I also worry about the facilities costs. Uncoordinated charter growth at this level could leave the city with a lot of half-used buildings, which is ultimately a poor use of resources for all involved.
That being said, many children in Los Angeles are attending very low-performing schools, and rigorous research demonstrates that the L.A. charter sector is generally performing well (CREDO found .1 effects).
Fortunately, there is a way forward.
And most of the solutions needed, I think, are squarely under Zimmer’s jurisdiction.
First, the city should build a unified enrollment system (that could be run by the district or a non-profit). This would ensure that all families can utilize a fair and easy process to enroll their children in a school that fits meets their expectations.
Second, the city should expand enrollment boundaries so that families can choose from multiple schools (in a city the size of L.A., citywide access with free transportation is probably unfeasible).
Third, the city should regulate transfers and expulsions, to ensure that no schools, be they traditional or charter, are kicking children out.
Fourth, the city should re-weight its per-pupil funding so that the schools serving the hardest to reach children, be they district or charter, receive more funds.
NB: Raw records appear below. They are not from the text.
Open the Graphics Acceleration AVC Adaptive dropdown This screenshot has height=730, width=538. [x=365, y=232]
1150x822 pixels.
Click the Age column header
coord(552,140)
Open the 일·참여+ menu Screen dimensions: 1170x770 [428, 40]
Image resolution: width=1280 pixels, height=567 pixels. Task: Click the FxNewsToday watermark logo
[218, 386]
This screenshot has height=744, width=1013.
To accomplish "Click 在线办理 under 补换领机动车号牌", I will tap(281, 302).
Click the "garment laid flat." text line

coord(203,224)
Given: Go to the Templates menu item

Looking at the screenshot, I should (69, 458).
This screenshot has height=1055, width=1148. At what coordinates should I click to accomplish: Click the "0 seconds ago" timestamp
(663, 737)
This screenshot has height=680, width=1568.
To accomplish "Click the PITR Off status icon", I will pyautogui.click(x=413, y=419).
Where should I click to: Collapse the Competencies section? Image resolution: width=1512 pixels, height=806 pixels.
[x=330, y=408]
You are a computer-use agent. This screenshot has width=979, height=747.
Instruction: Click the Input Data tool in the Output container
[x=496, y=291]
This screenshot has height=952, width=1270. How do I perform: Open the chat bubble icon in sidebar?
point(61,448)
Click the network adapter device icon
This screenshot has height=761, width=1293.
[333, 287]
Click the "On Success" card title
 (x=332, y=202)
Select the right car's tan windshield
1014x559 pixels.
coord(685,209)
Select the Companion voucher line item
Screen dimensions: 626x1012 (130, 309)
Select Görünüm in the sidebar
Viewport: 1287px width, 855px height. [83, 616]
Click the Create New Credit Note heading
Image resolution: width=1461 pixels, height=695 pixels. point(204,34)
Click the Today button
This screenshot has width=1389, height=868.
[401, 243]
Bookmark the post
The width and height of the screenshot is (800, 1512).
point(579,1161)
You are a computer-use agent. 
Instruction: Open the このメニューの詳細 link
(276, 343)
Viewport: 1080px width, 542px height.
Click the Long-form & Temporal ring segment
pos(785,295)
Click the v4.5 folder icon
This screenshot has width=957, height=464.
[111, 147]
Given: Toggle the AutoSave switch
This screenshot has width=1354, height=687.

Fifth, the city should institute a unified accountability system that ensures that all schools receive an easy to understand letter grade, and schools that continue to receive an “F” change governance. Any child whose school is closed should automatically have preference of any top rated school in the city that has available slots.
Sixth, the city should create an independent facilities authority that assigns public building based on performance and works to consolidate under-enrolled schools.
Under this system:
1) Open and transparent choice could reduce the clustering of hard to serve students in specific schools.
2) To the extent that this does occur, increased weighted funding could provide more resources to these schools.
In short, Steve’s very legimate concerns can be addressed.
Increasing high-quality choices can have secondary effects that negatively affect children.
Fortunately, there are ways for government leaders to mitigate these effects and increase educational opportunity for all children.